• RECORDS SUPPLIED:
^^^^^^^^

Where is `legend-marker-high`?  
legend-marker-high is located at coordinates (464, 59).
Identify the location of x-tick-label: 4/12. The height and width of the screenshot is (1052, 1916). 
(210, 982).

^^^^^^^^

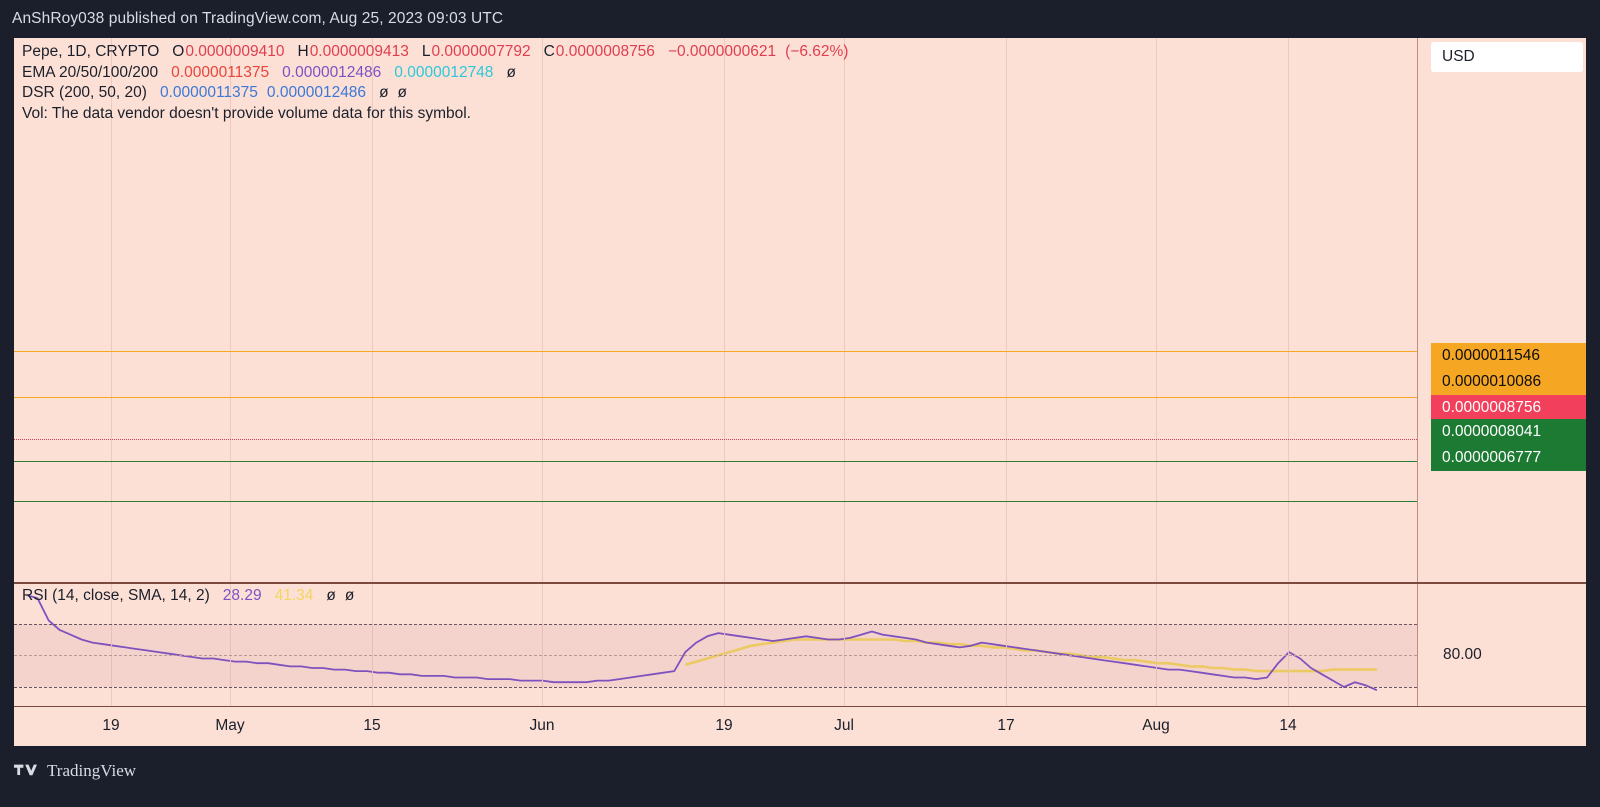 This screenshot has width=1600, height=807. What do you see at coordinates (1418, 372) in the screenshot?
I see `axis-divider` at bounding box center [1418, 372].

^^^^^^^^

• TASK DESCRIPTION:
Rewrite the part of the records that opens with the line containing "This screenshot has" and closes with the line containing "center [1418, 372].", changing "axis-divider" to "axis-separator" and keeping everything else the same. Leave the pictures out of your answer.

• WORKED SOLUTION:
 This screenshot has width=1600, height=807. What do you see at coordinates (1418, 372) in the screenshot?
I see `axis-separator` at bounding box center [1418, 372].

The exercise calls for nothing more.